[Your goal]:
Begin at the line containing "You are a computer-use" and restate it and each line after it exactly, up to and including the last line below. Leave pictures out.

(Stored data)

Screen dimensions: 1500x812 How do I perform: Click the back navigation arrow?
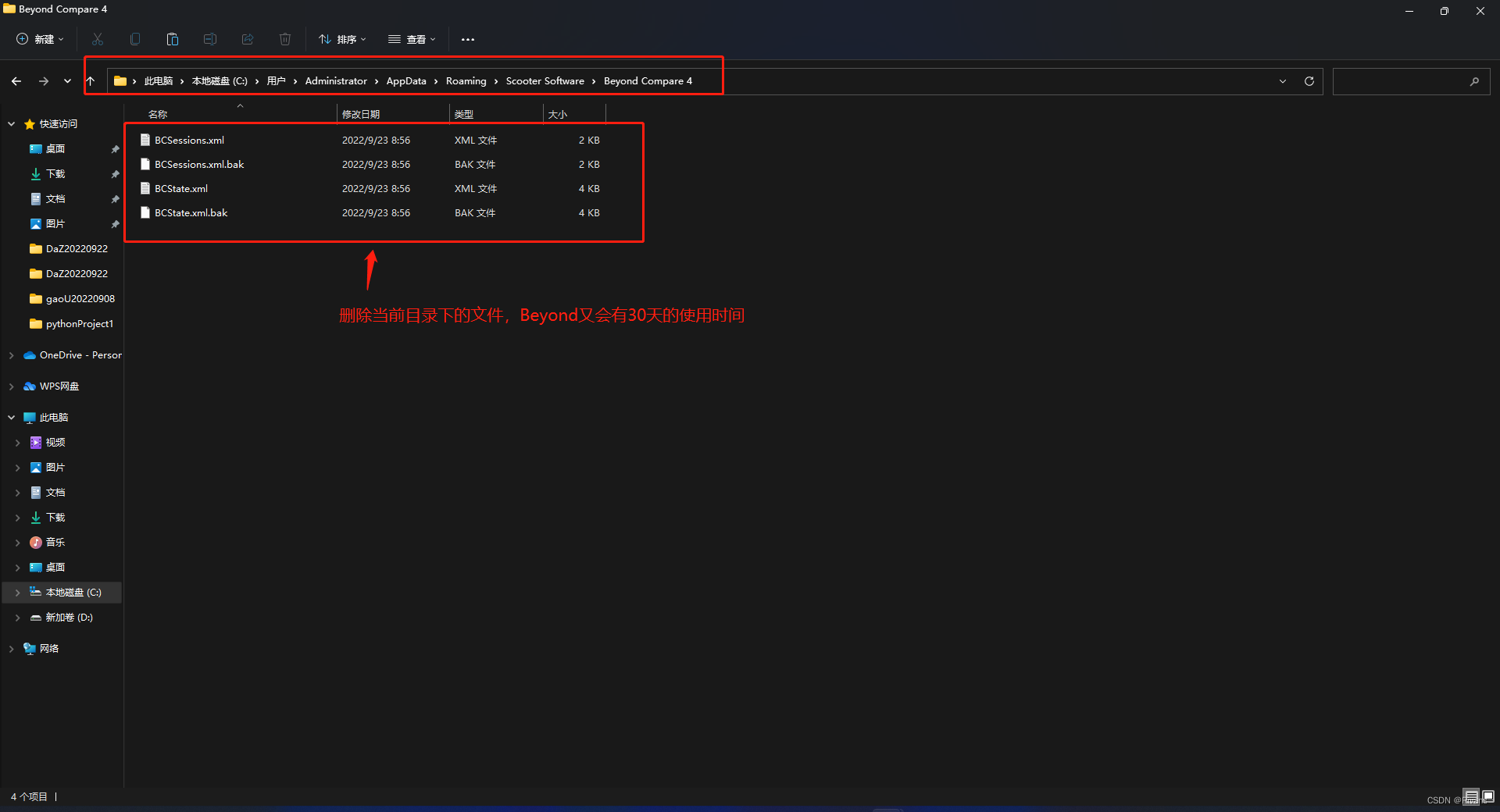[16, 81]
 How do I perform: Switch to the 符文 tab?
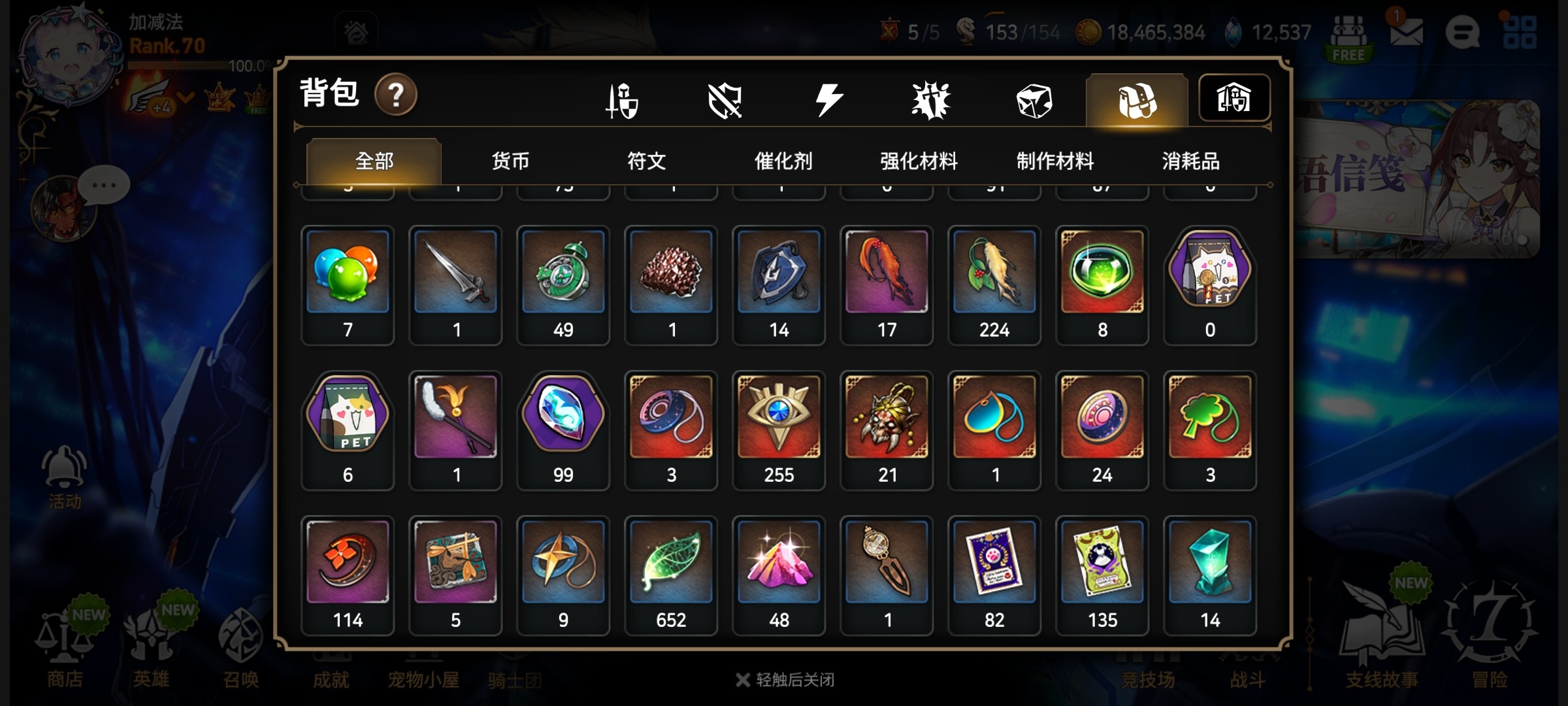pos(647,161)
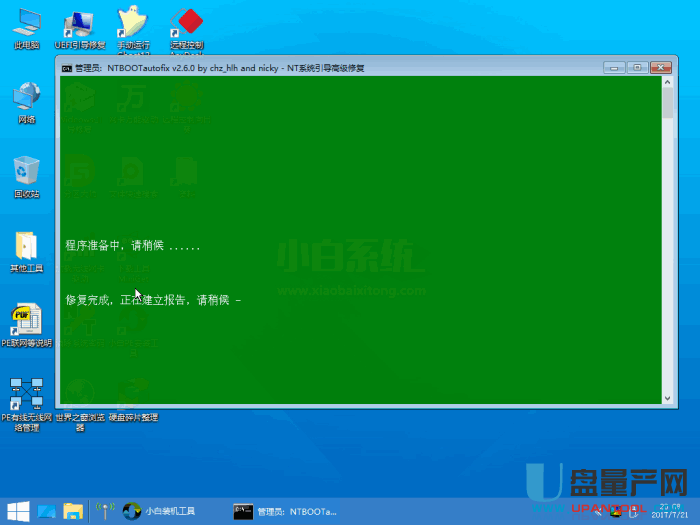This screenshot has height=525, width=700.
Task: Open the 网络 desktop icon
Action: click(27, 98)
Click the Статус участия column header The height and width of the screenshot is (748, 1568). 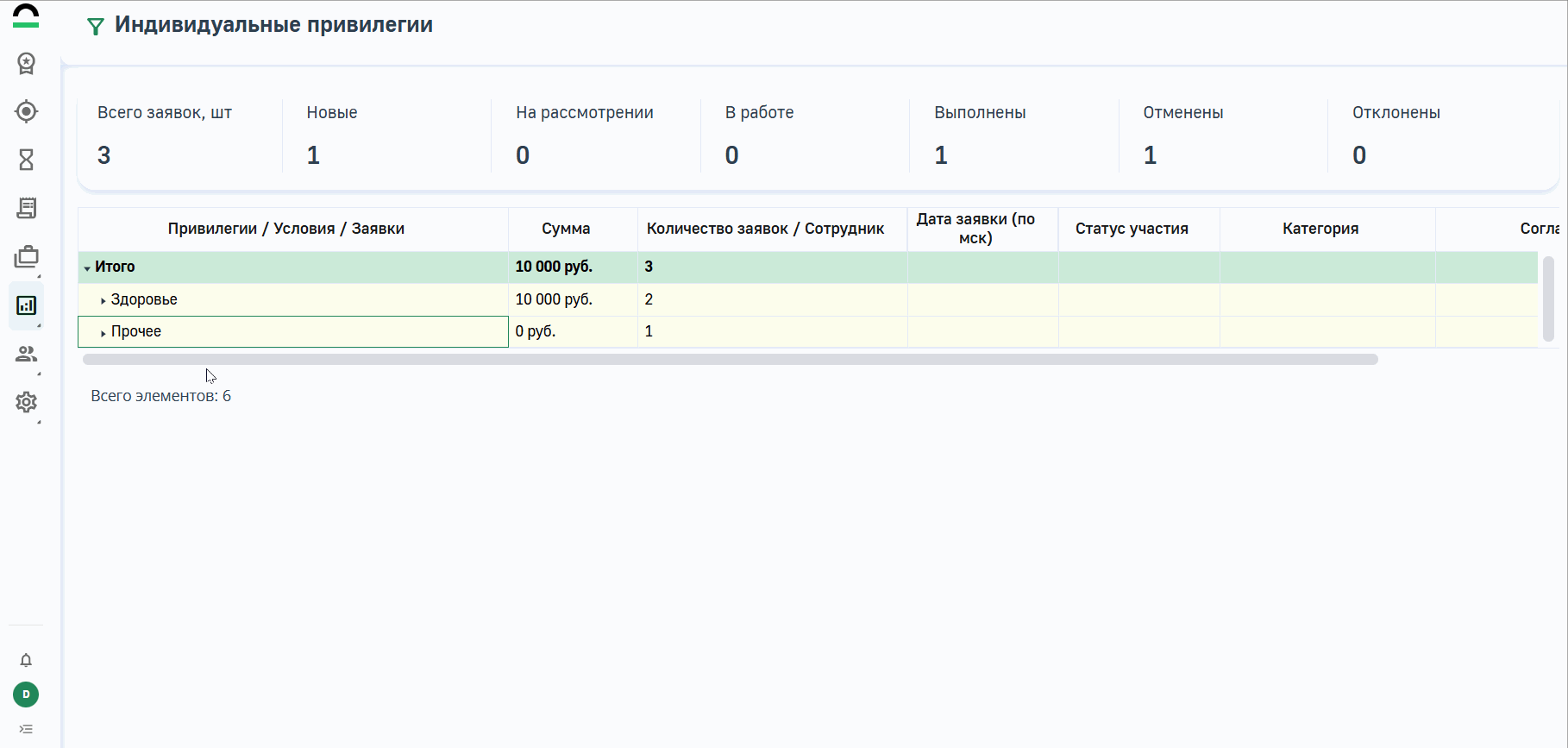(1132, 229)
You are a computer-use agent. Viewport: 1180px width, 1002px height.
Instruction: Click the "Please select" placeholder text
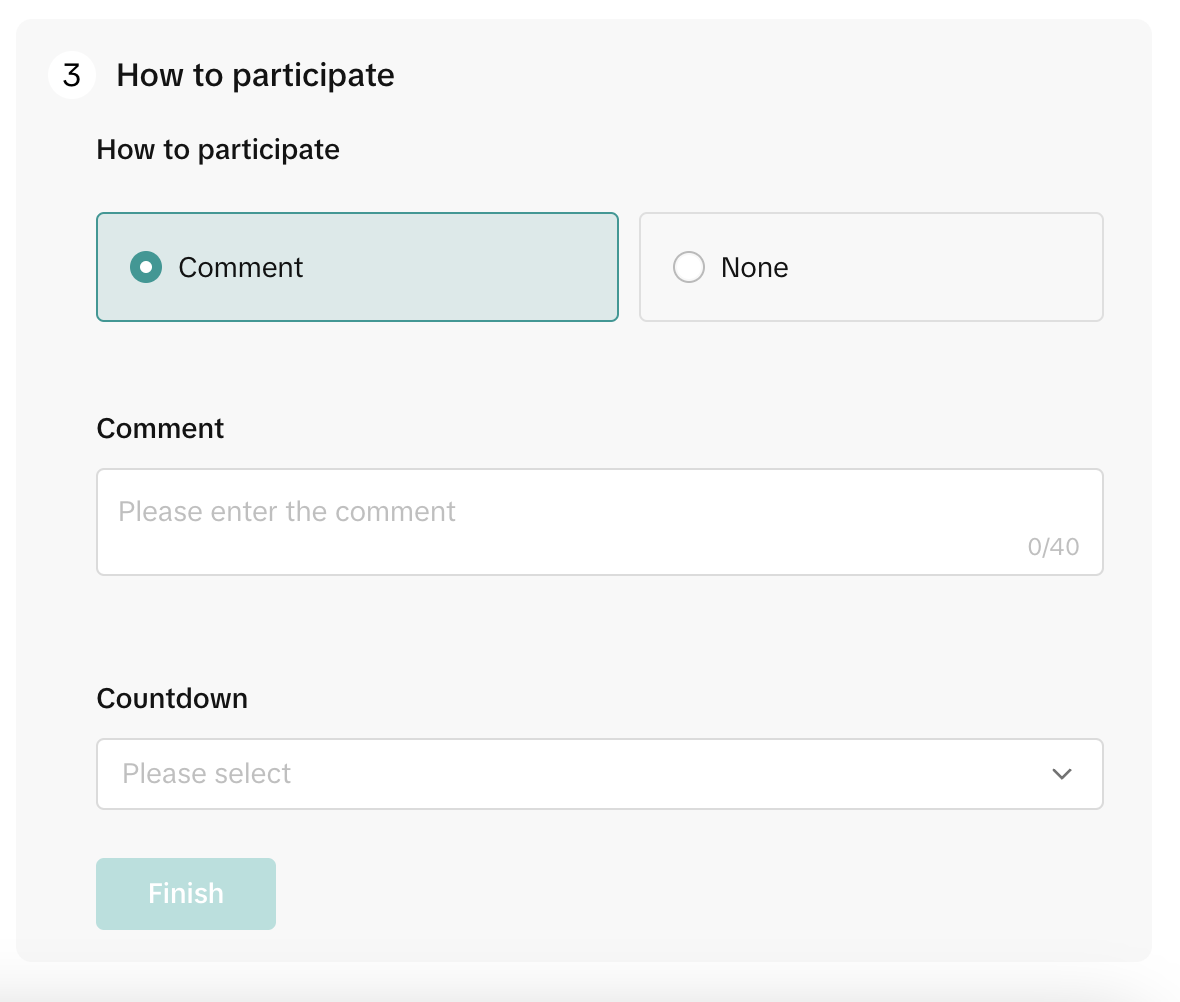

[Task solution]:
You are a computer-use agent. Viewport: 1180px width, 1002px height.
Instruction: Click the "Please select" placeholder text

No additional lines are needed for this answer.